Your objective - Reproduce the data below verbatim, starting at the line containing "You are a GUI" and ending at the line containing "point(57,208)", with both of those lines included.

Raw records -
....

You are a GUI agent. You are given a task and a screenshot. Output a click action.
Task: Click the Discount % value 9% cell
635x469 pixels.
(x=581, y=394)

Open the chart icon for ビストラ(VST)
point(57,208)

....

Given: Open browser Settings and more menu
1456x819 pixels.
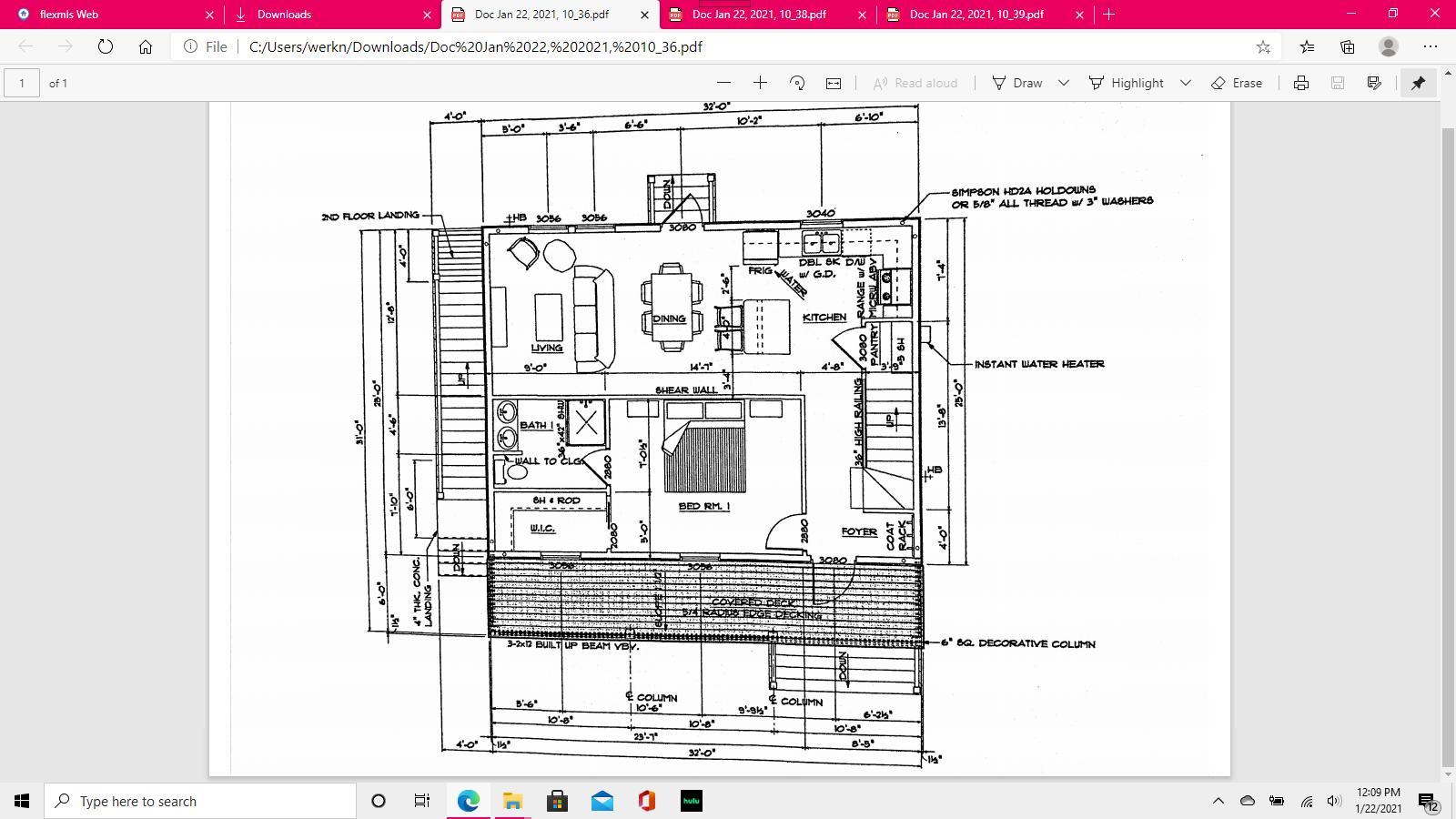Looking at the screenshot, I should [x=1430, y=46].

....

Exercise solution -
You are a GUI agent. You are given a task and a screenshot. Output a click action.
Task: Click the Discount % value 9% cell
635x469 pixels.
(x=581, y=394)

Open the chart icon for ビストラ(VST)
point(57,208)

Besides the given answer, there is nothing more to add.